EXERCISE OBJECTIVE —
You are to retype exactly the line with "Task: Visit 6mt_e92's profile via username" and every line after it in the entries below.

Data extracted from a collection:
:::

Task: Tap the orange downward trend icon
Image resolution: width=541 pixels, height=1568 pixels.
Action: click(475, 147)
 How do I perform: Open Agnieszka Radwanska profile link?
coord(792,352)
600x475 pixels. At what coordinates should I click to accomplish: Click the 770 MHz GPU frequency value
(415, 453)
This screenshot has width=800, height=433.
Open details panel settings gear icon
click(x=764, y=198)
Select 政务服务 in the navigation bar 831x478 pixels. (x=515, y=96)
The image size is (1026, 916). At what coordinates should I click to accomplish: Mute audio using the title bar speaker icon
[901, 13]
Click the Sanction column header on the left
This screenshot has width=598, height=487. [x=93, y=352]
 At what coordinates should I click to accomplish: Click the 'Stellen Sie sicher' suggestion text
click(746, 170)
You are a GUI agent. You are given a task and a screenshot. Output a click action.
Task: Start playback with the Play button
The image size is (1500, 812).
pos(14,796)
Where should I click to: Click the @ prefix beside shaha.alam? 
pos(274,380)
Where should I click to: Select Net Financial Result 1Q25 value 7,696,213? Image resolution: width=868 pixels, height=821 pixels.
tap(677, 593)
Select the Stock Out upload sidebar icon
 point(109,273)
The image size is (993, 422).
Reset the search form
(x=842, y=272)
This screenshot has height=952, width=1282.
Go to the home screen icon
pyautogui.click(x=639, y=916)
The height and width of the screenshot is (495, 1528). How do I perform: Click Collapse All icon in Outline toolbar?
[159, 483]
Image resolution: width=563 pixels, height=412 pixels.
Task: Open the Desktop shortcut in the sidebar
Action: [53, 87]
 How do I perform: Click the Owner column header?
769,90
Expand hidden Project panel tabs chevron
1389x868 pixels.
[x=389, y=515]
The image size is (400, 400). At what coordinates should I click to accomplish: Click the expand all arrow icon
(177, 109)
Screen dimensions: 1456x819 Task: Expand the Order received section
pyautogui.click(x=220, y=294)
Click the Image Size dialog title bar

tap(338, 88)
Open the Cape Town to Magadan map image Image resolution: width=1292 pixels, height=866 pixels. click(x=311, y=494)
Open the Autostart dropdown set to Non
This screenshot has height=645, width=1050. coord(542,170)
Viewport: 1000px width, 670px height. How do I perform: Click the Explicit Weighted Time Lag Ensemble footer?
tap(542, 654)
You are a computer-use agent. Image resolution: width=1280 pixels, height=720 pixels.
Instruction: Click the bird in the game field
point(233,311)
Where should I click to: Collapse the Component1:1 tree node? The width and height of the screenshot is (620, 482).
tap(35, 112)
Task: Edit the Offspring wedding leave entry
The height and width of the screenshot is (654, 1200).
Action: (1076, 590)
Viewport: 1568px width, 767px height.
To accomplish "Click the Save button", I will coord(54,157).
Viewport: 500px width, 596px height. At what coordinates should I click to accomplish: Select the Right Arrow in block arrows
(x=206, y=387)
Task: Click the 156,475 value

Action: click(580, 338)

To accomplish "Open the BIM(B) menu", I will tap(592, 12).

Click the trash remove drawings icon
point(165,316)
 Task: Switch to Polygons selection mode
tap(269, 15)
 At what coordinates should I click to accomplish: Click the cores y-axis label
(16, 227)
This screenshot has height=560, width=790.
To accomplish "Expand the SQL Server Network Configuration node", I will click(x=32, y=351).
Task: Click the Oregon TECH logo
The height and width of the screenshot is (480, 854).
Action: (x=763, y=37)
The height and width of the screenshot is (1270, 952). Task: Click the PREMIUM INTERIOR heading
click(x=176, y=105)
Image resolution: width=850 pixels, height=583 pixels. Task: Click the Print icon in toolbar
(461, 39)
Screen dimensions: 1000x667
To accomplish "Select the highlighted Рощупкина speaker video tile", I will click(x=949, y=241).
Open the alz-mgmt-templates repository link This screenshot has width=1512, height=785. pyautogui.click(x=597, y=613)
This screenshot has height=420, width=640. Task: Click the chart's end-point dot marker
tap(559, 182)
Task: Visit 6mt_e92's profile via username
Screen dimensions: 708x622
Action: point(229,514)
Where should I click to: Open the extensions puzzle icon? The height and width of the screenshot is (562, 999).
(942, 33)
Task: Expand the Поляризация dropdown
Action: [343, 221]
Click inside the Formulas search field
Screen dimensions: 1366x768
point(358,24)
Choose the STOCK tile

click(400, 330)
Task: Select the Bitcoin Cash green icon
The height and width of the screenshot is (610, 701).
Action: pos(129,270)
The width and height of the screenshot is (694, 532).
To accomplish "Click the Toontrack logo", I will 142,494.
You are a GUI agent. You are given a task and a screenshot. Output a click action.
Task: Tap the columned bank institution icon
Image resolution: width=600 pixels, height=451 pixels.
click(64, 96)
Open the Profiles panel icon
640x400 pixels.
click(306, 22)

:::

TASK OUTPUT —
Task: Visit 6mt_e92's profile via username
Screen dimensions: 708x622
Action: point(229,514)
Where should I click to: Open the extensions puzzle icon? The height and width of the screenshot is (562, 999).
(942, 33)
Task: Expand the Поляризация dropdown
Action: [343, 221]
Click inside the Formulas search field
Screen dimensions: 1366x768
point(358,24)
Choose the STOCK tile

click(400, 330)
Task: Select the Bitcoin Cash green icon
The height and width of the screenshot is (610, 701).
Action: pos(129,270)
The width and height of the screenshot is (694, 532).
To accomplish "Click the Toontrack logo", I will 142,494.
You are a GUI agent. You are given a task and a screenshot. Output a click action.
Task: Tap the columned bank institution icon
Image resolution: width=600 pixels, height=451 pixels.
click(64, 96)
Open the Profiles panel icon
640x400 pixels.
click(306, 22)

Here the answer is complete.